== Records for this task ==
■ ■ ■
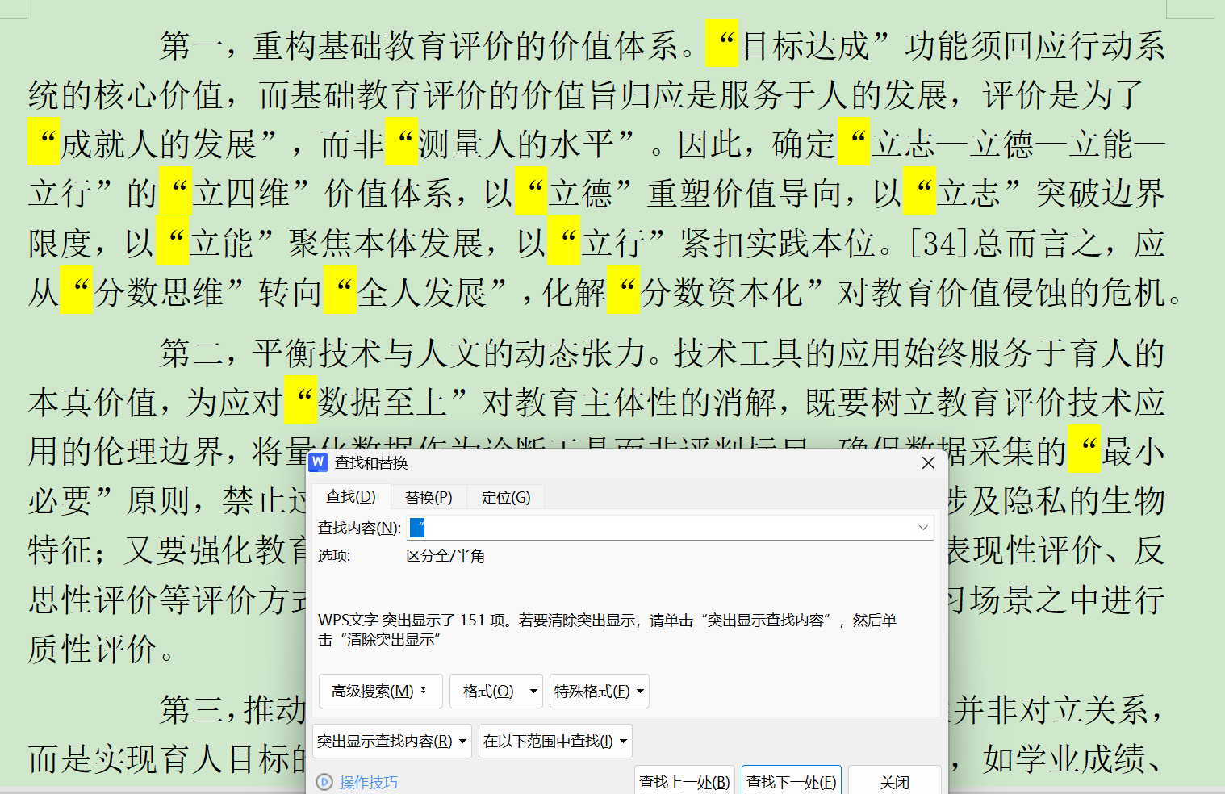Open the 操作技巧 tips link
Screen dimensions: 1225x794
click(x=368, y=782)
■ ■ ■
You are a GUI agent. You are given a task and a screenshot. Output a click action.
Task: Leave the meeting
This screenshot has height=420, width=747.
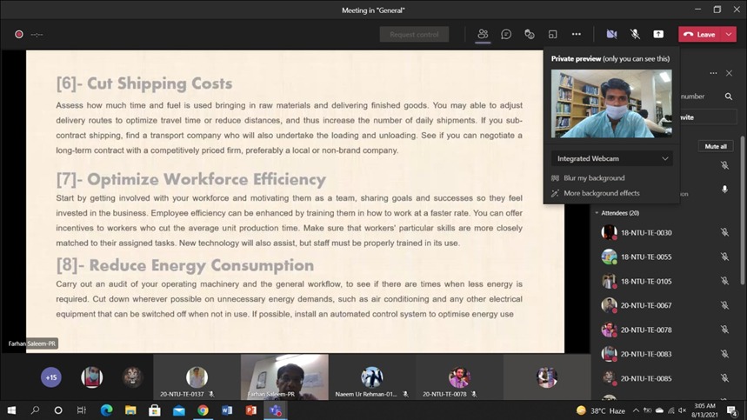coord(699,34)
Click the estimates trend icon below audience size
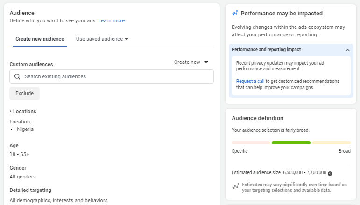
■ ■ ■
== Exercise task ==
Swap "link" for "button" in the lines that begin at the one containing "Open the 操作技巧 tips link" and stop after the one containing "click(x=368, y=782)", keeping everything else the same. Leave the pictures out of your answer.

== Result for this exercise ==
Open the 操作技巧 tips button
Screen dimensions: 1225x794
click(x=368, y=782)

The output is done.